Despite my lack of faith, God did indeed send something that filled my heart. Can I be honest? 

Or overly dramatic? 


When I heard “Birthing Bell” by Lines of Flight, at the same time as the world was burning and my  passion, love, and interest in music was diminishing, it saved my life. In an instant I was lifted up  from the depths of a cultural, and emotional, state of despair, and brought out of a terrible  darkness. Here was something delicate, something careful, something graceful, something  ethereal, something beautiful. 


At around the same time, the gaggle of devils I had surrounded myself with at that point were  losing their minds over some men in cagoules, churning out, spewing out, half baked ideas, in a  style not dissimilar to a stag-do who had stumbled into a karaoke bar with a props box that  contained inflatable guitars. Listening to Lines of Flight I realised that music still had the power to  do magical things, that it could be more than achingly dull re-re-peats of things that weren’t all  that great the first time around. Music could be BBC4 and not UK Gold. It could, in short, be  intelligent, creative, artistic, and it could reject Del falling through the bar over and over again. 


I was taken to the music that had defined me, that had shaped me, that had thrilled me. 


At the start of the nineties I bought a copy of Select magazine because it had a free tape on the  front cover. It was October 1990, when indie still meant independence and originality, when  bands had one eye on the past, but both feet were striding forward. That tape was split between  acts on 4AD and Mute. Dead Can Dance, Lush, Ultra Vivid Scene, Depeche Mode, Fortran 5. It  also featured the dream pop delights of the Cocteau Twins, “Pitch The Baby”. That compilation,  that song in particular, came rushing to my mind as the story of Lines of Flight began to unfold,  unfurl, over the months following “Birthing Bell”. I was connected to the spirit of the bands  who had so shaped me in those years before I lost myself in a cultural tornado in the mid-nineties.


Then in the summer of 2021, I boarded a train from Edinburgh and headed to Leeds. I hadn’t  been to a restaurant, a film, a concert, or any other social gathering of any significance for quite  some time…I can’t remember why now. It took a couple of changes, about five hours, and it cost  me a fair bit of money. I booked into a cheap hotel in the centre of town. I was exhausted when I  arrived, my autoimmune condition means I am plagued by fatigue. I tried to get some sleep on  the wafer thin mattress, but I wasn’t successful. I had come to this mighty northern city for one  purpose, to witness to the first live appearance of a band who had come to mean more to me  than any other band had for many years. 

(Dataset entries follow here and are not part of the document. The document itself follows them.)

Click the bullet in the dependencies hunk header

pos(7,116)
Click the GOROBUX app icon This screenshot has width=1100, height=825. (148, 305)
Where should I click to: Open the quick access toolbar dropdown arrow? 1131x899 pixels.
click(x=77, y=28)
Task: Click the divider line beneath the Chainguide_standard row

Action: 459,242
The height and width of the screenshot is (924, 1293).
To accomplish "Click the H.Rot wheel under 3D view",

Standing in the shadows of Headrow House, I stood spellbound as these two strangers performed less than a handful of songs. Did I shed a tear? Don’t be silly, I cried. It was perfect.  All of the pain and heartache of the months before disappeared, I felt an almost physical sense of  relief washing over me. This was, and I apologise for nothing, a spiritual experience. 


So there. 


The story of Lines of Flight has been documented by others, two strangers meet during lockdown,  they make music, then take a chance and let the world hear it…and those who listen are changed.  That’s the short version. Ask them for the details. It’s not my story to tell. But the idea that two  people could find themselves brought into contact in the most turbulent of times, that they could  connect in such a way that they could forge music of such wonder, is nothing short of a miracle.  It shouldn’t have happened, but it did. Like Lazarus rising. 


And now the debut album. 

Ten songs. 

Each a verse in the book of life that is their work. 

Each the answer to a prayer. 

Each better than we sinners deserve. 

Stories are told, emotions are shared, a hand is offered, hearts beat, and at every turn you find  something else to delight you. 

The long period of fasting is over. 

From the desert have emerged two prophets, ready to give bread to those willing to accept it. Give thanks.